Karen Adolph Receives NIH MERIT Award to Continue Work on Motor Skill Acquisition in Infants
By James Devitt
For the past 15 years, Karen Adolph, a professor in NYU’s Departments of Psychology and Neural Science, has been studying how infants acquire motor skills in order to understand more general processes of learning and development.
Her focus has been on the development of behavioral flexibility—how infants learn to adapt their actions to novel and variable situations. In her Infant Action Laboratory, Adolph and her colleagues challenge infants with new predicaments, such as reaching through apertures and over gaps, crawling up and down slopes, and walking in platform or Teflon-soled shoes to observe how they decide whether an action is safe or risky, possible or impossible.
The National Institutes of Health (NIH) has now recognized the import and potential of Adolph’s work by awarding her a MERIT Award.

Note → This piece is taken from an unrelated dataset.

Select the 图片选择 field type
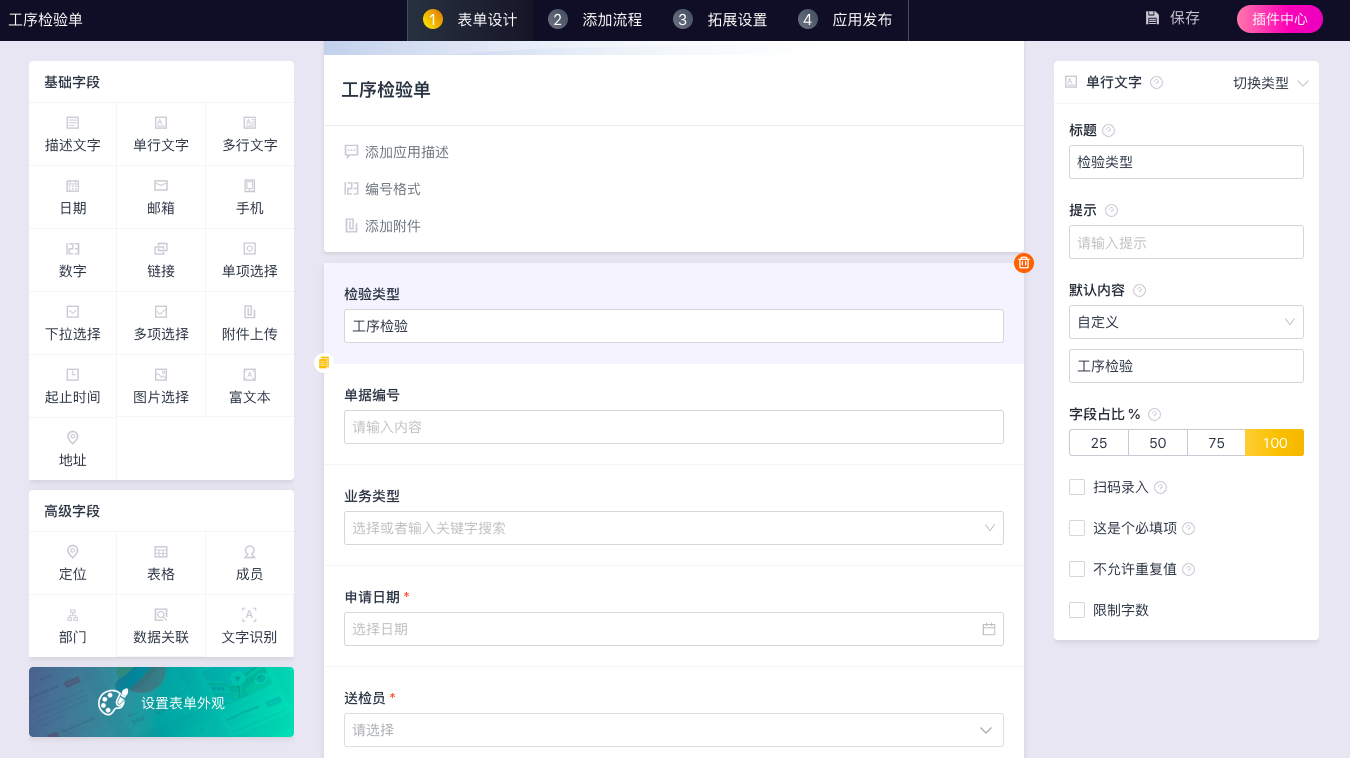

MERIT is an acronym for “Method to Extend Research in Time,” and recipients are given awards lasting eight to 10 years (NIH grants typically last three to five years). Fewer than 5 percent of NIH grants are MERIT awards, and they are meant to recognize excellence in research over an extended period of time.
“MERIT awards are rare,” says Daniel Stein, NYU’s dean for science. “They reflect NIH’s great confidence in the recipient, and implicitly acknowledge that his/her work and creativity are of sufficiently high caliber that they should not be hampered by the demands of writing a competitive renewal. As such, they recognize significant accomplishment and the expectation of even better things to come.”
Adolph, whose most recent research explores how infants navigate through apertures by crawling and walking, notes that her scholarship crosses several domains of psychology—motor, perceptual, cognitive, and social development—in order to better understand the mechanisms that underlie learning and development. She and her colleagues are also comparing infants’ and adults’ abilities to adapt to changes in their body dimensions (e.g., women during pregnancy and infants wearing body packs) using head-mounted eye-trackers and various motion recording devices.
“The study of flexibility in infants is especially revealing because learning takes place within the larger context of developmental change,” Adolph explains. “Over their first two years of life, infants’ bodies, skills, and environments change rapidly and dramatically. The real question in motor skill acquisition is how infants learn to cope with a changeable body in a variable world.”